The protective association of maternal intake of anti-malarial medication during pregnancy can be related to the shown effects on reducing placental malaria, maternal anaemia and low birth weight in other African countries [3133], factors that can predispose the child to infection later in life.

The relation between poverty and malaria has been widely described [34] and specifically for urban areas in other African countries undergoing a socio-demographic transition, where rapid and unplanned urban growth creates suitable condition for malaria transmission. People who migrate from rural areas generally settle in poorly constructed houses in densely populated and underdeveloped peri-urban areas and bring along their traditional rural practices that may favour mosquito breeding [35, 36].

Only 55% of the febrile children were taken outside their homes for care. In urban areas more children were taken to private drug stores than to health facilities and in rural areas around one fifth sought care only after two days or more of illness.

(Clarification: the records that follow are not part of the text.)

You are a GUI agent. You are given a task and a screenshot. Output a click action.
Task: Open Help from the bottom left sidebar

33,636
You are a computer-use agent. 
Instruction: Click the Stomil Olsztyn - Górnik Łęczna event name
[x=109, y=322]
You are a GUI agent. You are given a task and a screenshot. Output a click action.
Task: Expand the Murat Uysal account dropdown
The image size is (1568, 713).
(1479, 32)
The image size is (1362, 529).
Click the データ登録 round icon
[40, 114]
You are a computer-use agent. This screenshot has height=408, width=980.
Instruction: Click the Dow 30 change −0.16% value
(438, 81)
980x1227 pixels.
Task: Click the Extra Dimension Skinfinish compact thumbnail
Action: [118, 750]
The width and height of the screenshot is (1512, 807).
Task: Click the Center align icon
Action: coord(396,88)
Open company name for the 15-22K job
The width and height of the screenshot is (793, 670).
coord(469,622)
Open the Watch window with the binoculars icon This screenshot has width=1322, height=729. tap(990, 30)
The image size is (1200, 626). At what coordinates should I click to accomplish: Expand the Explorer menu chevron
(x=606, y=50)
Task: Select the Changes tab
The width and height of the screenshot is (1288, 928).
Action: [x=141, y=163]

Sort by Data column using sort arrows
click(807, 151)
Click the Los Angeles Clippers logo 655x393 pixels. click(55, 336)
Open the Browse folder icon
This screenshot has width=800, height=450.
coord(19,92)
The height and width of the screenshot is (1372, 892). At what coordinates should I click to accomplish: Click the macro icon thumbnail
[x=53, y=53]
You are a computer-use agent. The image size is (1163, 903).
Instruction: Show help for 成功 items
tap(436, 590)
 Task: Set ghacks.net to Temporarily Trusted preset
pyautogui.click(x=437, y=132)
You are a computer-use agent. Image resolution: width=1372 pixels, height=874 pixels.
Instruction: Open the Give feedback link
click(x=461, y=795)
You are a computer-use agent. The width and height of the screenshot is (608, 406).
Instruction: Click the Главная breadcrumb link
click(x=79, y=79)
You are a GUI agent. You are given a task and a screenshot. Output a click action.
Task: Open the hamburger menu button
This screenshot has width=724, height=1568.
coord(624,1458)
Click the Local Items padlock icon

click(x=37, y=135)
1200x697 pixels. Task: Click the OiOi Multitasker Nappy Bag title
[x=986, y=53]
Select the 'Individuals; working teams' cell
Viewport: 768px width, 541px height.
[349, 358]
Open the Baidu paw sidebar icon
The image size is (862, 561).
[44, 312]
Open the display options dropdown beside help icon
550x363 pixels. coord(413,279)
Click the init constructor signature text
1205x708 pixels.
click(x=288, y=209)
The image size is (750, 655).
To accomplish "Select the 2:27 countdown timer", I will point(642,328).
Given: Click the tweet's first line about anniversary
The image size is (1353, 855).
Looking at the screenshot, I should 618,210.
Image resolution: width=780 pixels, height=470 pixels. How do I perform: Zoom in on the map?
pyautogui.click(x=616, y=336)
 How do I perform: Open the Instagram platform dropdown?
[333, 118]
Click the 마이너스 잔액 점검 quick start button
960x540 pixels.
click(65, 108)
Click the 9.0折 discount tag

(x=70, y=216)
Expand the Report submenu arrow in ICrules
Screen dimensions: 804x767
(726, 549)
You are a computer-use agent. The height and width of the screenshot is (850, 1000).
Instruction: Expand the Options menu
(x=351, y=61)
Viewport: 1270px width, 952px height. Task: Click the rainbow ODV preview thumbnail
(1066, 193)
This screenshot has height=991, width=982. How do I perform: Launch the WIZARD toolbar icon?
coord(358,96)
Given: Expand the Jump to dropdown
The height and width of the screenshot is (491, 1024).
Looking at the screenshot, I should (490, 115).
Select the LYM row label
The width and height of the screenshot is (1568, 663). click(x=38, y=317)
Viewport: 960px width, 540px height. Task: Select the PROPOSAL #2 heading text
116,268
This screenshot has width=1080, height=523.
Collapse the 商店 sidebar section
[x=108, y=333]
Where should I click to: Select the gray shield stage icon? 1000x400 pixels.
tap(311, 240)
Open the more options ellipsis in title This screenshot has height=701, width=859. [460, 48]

To reduce mortality from febrile illnesses and to prevent transmission, sick children not only need to get efficacious and appropriate drugs, but also need to get them in time; which WHO recommends being within 24 hours from illness onset [2]. The delay in care-seeking in the rural areas has been associated in other studies in Africa with low household socio-economic status, [37, 38], and with geographical proximity to the provider [39, 40]. In the rural areas in Equatorial Guinea the more accessible providers for caretakers are the government health posts, which are poorly provided and sometimes within more than 24 hours of reach. In urban areas there is a wider offer of private drug stores that can be closer to the community than health facilities. The number of children that referred to have been treated with anti-malarial drugs is consistent with the reported 38% of all African children in 2006 [2], and the fact that the main anti-malarial given was chloroquine instead of the more recommended artemisinin-based combination therapy is likely to have changed now, as the National Protocol was revised on 2006 [41] based on previously reported chloroquine resistances in the country [42].

Conclusion

Results suggest that a national programme to fight malaria in Equatorial Guinea should a) integrate nutrition programmes specially designed for rural and urban populations, b) incorporate information, communication and education (ICE) campaigns on the importance of correct diagnosis and early treatment in rural and urban communities, c) include the reinforcement of the health system and improve the access to health facilities in rural areas or the provision of early diagnoses and treatment made through a programme of home-based management of malaria and d) design an appropriate targeting for bed nets to reach the under-fives and consider the importance of distributing long-lasting insecticide nets (LLINS).

Conflict of interests

The authors declare that they have no competing interests.